-- Exercise objective --
Locate every line in the records below that contains the word "agent", and copy each one.

-- The records --
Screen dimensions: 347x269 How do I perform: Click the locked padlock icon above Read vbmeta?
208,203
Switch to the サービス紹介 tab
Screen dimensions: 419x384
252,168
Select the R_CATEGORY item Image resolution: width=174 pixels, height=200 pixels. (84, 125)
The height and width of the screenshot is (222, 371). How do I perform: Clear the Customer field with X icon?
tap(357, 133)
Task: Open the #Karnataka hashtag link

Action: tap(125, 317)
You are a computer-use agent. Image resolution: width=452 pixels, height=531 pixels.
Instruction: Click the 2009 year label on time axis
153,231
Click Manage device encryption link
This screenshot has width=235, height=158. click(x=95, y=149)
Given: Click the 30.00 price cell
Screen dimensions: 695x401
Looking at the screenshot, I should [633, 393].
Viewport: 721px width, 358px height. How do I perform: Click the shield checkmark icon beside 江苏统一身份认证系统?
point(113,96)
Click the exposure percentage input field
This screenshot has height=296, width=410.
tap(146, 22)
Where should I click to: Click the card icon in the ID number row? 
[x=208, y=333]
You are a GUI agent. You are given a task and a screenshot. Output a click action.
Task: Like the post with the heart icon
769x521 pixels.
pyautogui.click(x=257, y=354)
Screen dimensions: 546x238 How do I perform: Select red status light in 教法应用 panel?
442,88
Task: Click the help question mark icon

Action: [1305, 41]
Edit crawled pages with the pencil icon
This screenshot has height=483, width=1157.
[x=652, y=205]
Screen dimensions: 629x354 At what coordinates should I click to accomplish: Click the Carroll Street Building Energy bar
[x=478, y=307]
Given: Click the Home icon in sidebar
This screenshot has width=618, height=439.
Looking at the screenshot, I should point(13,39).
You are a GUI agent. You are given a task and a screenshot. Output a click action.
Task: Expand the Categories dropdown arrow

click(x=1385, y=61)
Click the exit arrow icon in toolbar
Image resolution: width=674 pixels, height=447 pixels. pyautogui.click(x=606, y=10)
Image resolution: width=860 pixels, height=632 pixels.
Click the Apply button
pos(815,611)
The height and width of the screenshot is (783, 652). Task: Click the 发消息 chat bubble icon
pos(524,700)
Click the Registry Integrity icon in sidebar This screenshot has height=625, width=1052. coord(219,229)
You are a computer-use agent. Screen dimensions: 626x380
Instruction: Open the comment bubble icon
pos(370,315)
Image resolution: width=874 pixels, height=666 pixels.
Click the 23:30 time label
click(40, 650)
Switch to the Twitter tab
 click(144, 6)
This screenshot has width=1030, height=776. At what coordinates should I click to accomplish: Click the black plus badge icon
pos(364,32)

-- Your response --
You are a computer-use agent. Image resolution: width=452 pixels, height=531 pixels.
You are a GUI agent. You are given a task and a screenshot. Output a click action.
You are a GUI agent. You are given a task and a screenshot. Output a click action.
You are a computer-use agent. Screen dimensions: 626x380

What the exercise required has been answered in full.